Work order.
When you reach the line with "Expand the KPIs dropdown" in the records below, begin transcribing exactly and continue up to and including the line with "Given: Expand the tab group dropdown arrow", leaving out every picture.

=== Information provided ===

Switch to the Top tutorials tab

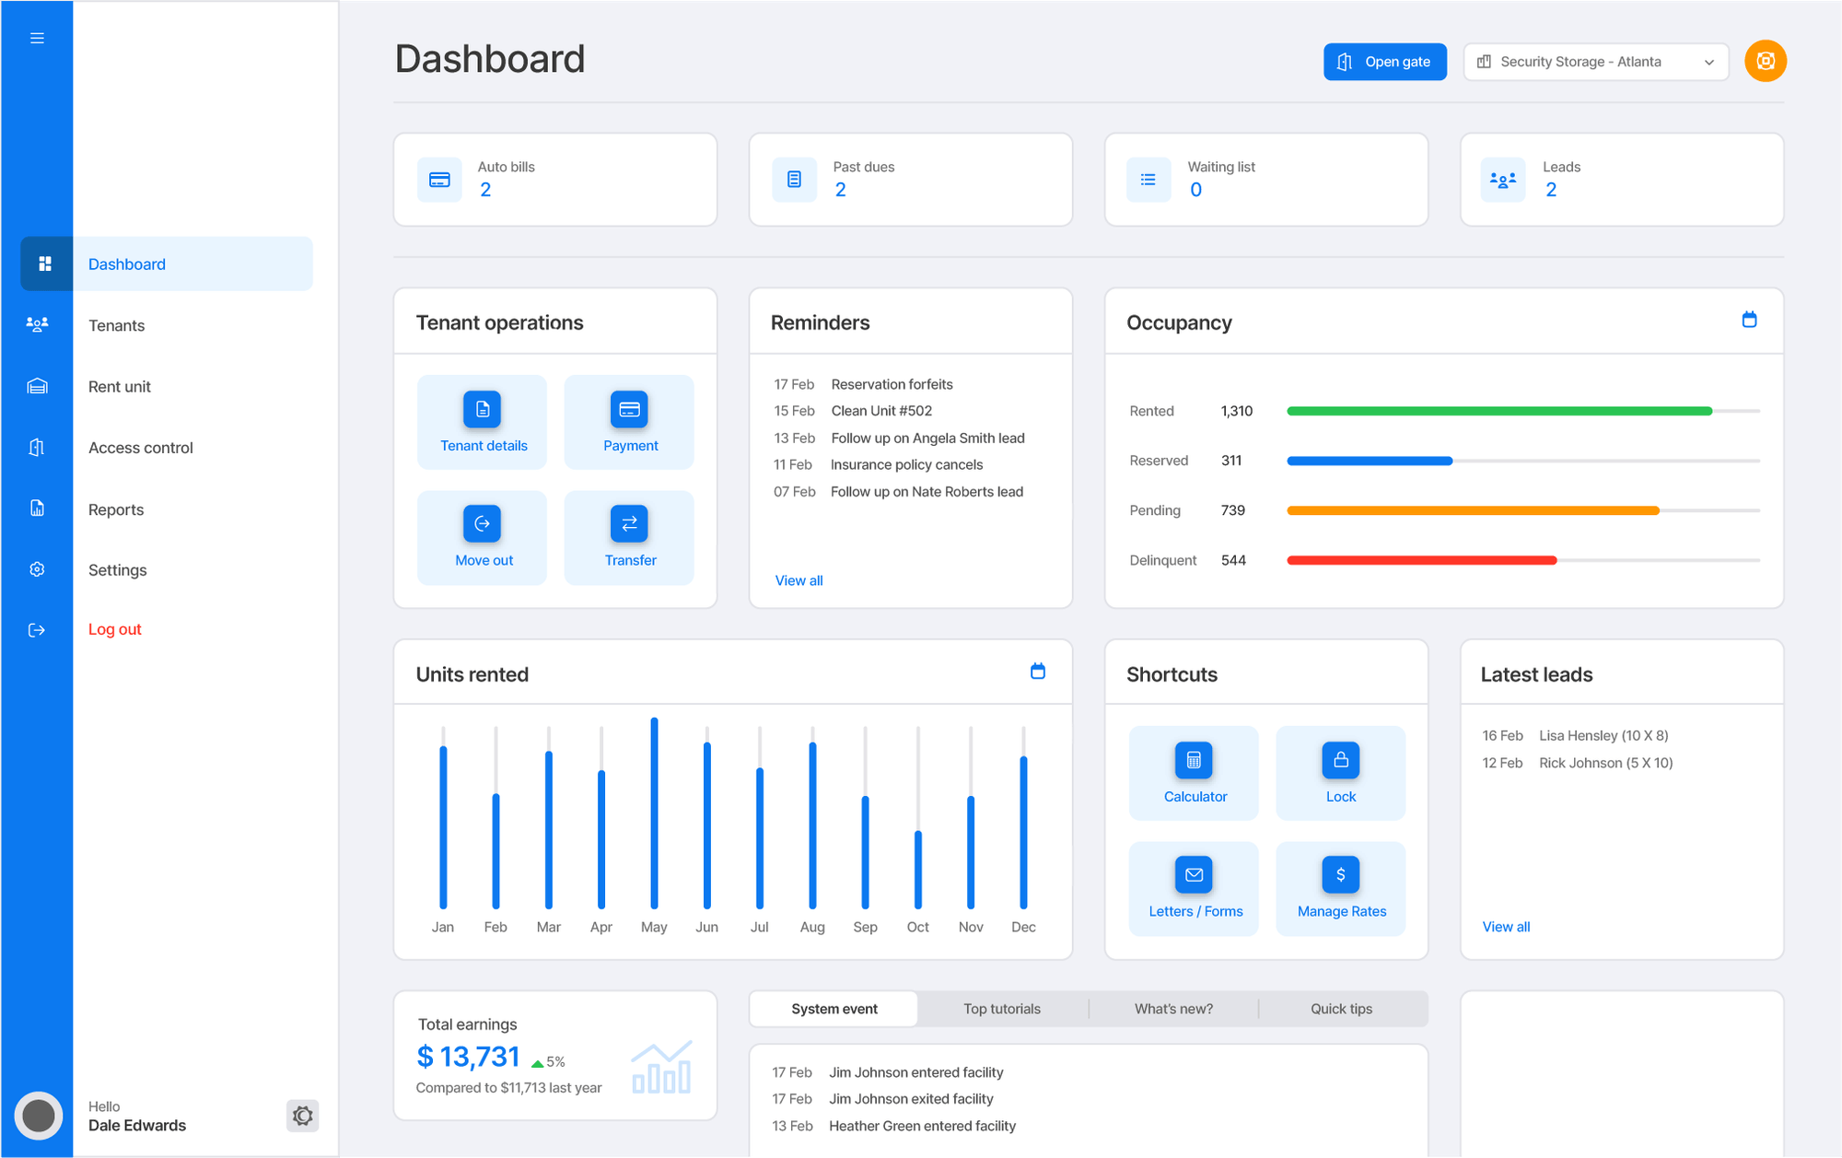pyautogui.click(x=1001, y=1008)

===
=== Information provided ===

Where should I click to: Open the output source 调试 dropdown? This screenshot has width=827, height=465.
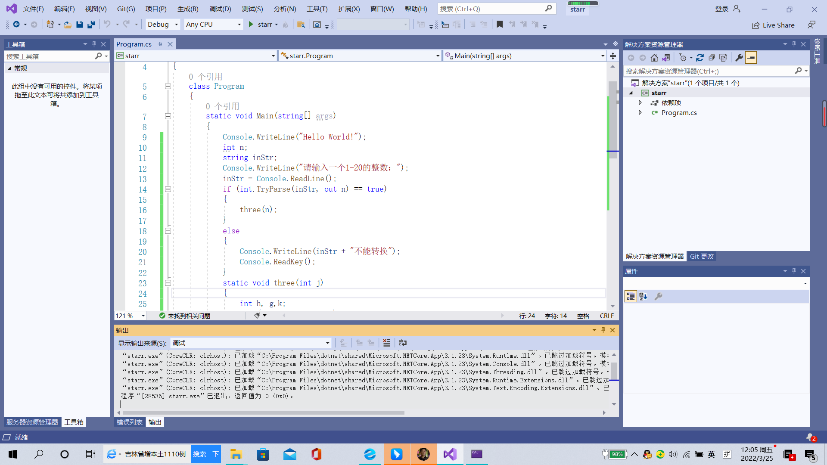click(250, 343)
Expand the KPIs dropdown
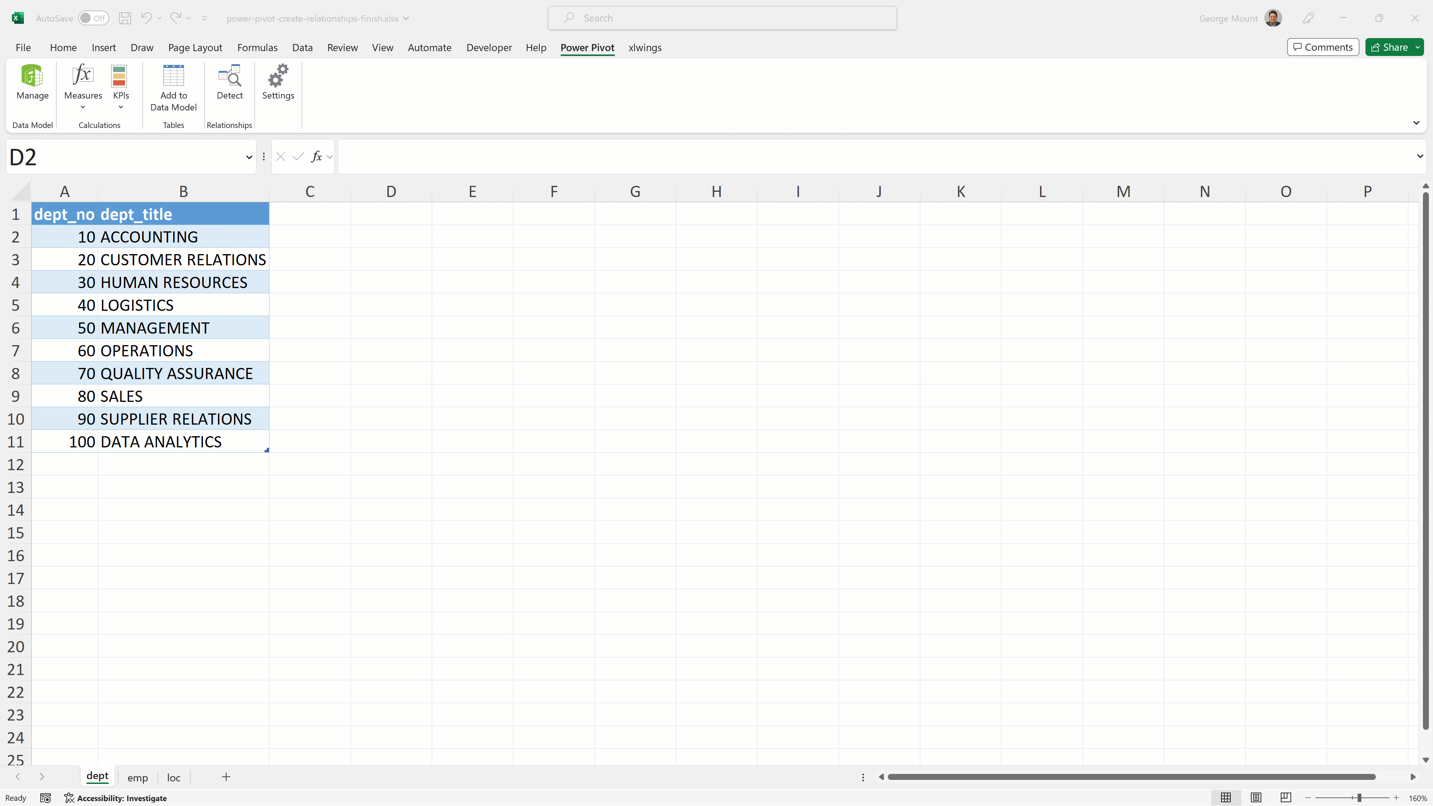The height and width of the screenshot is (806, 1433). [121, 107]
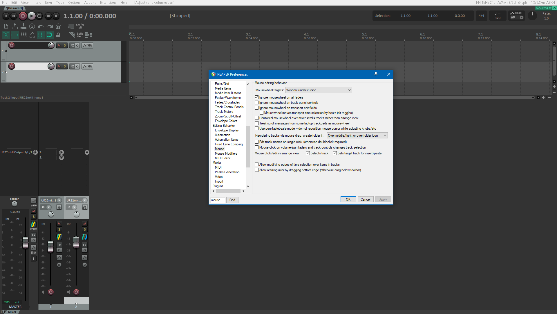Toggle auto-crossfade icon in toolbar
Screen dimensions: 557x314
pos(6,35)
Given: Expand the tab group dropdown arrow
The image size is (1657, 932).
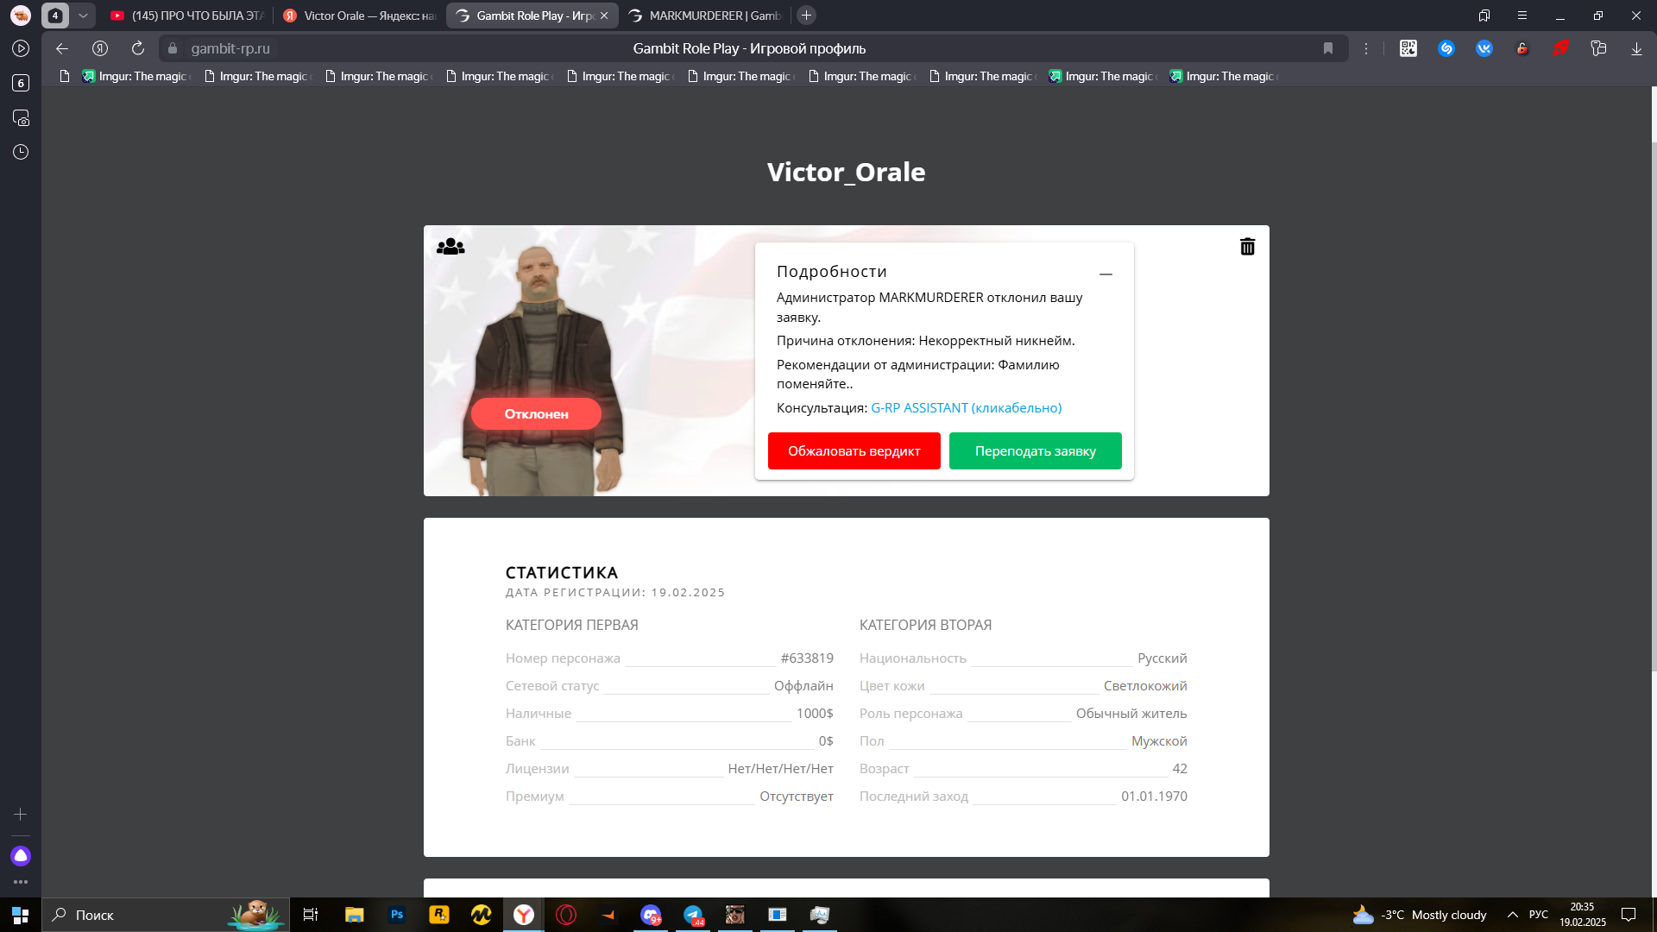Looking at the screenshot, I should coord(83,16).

===
=== Information provided ===

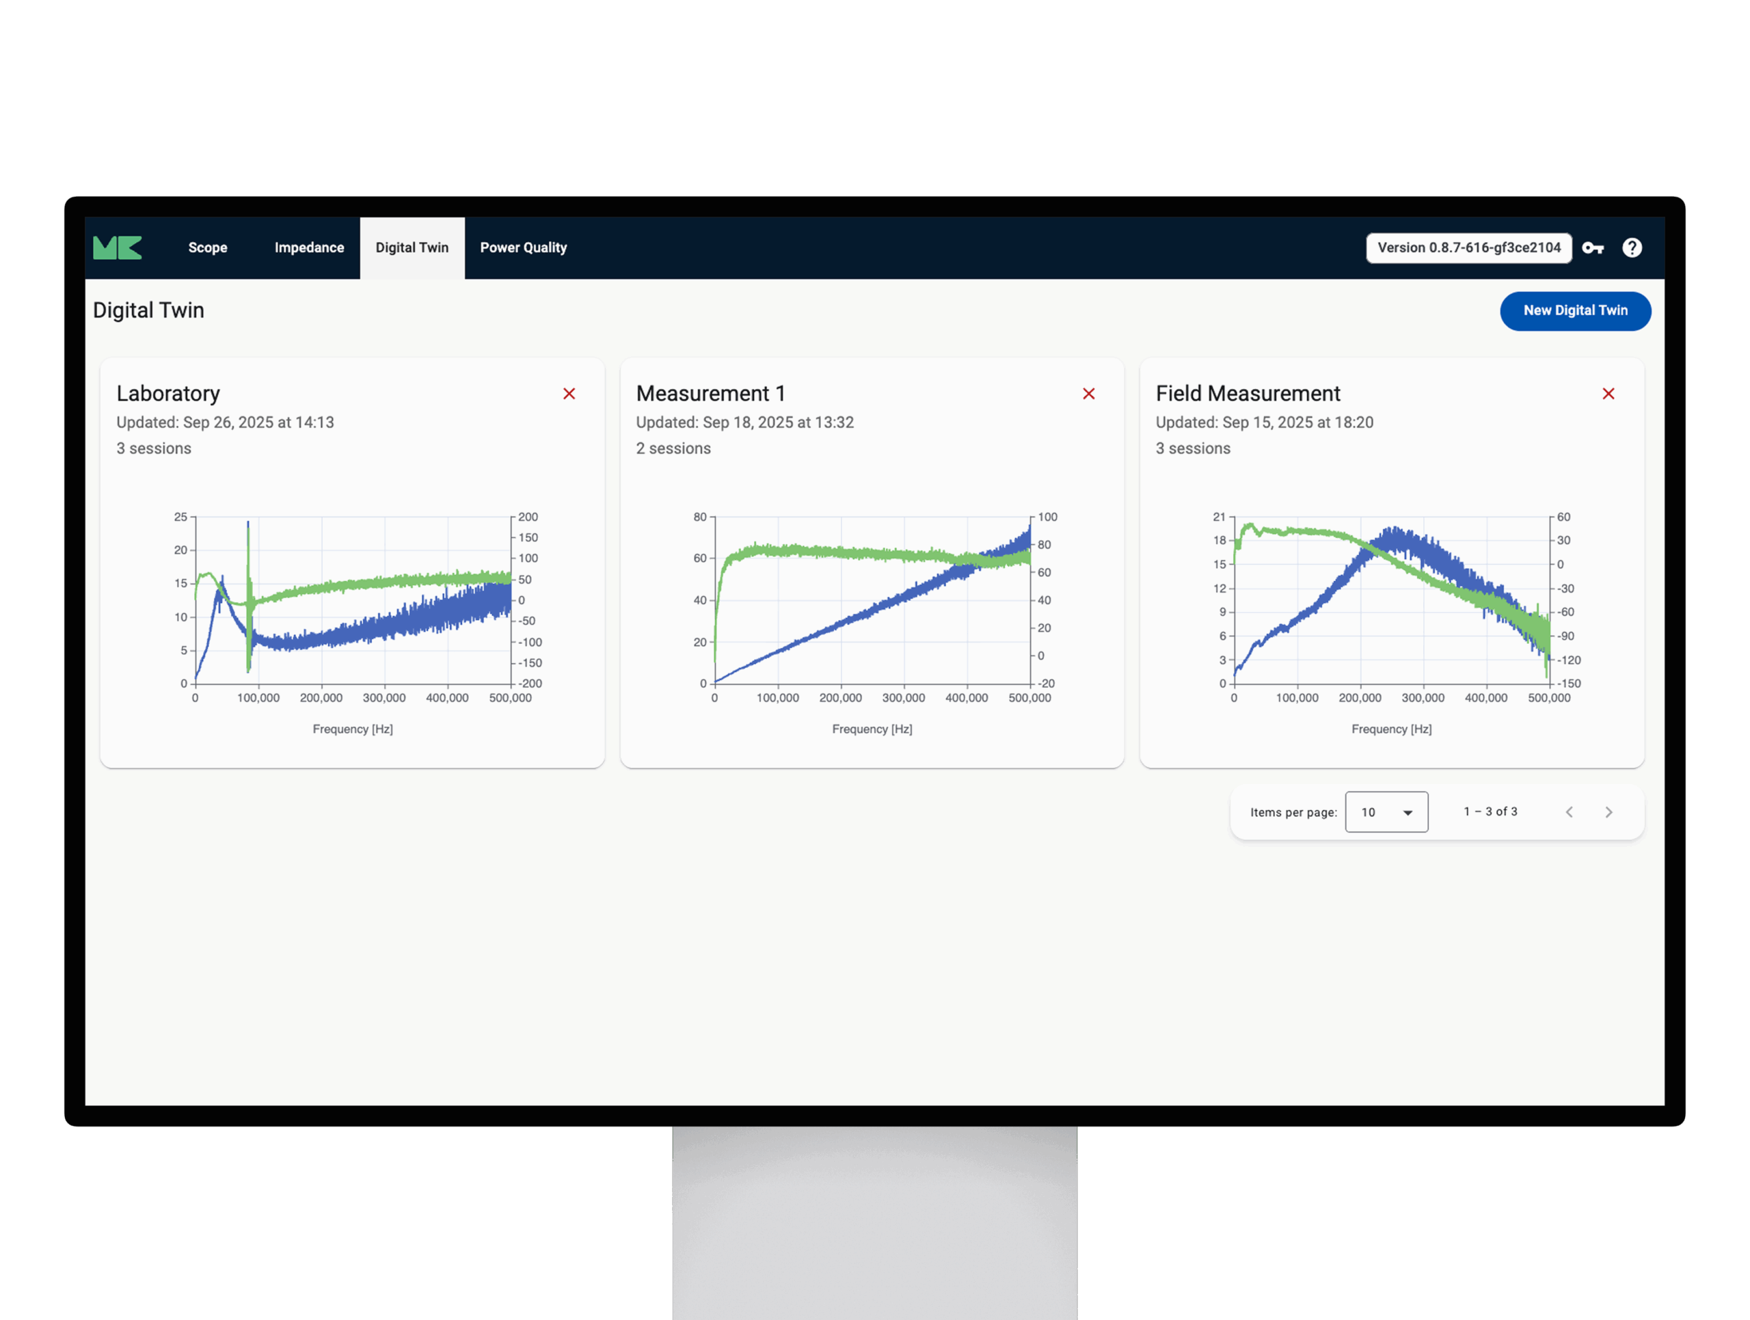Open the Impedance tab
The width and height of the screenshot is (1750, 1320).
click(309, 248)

===

Solution.
Expand the KPIs dropdown
The height and width of the screenshot is (806, 1433). [121, 107]
Toggle auto-crossfade icon in toolbar
Screen dimensions: 557x314
pos(6,35)
Given: Expand the tab group dropdown arrow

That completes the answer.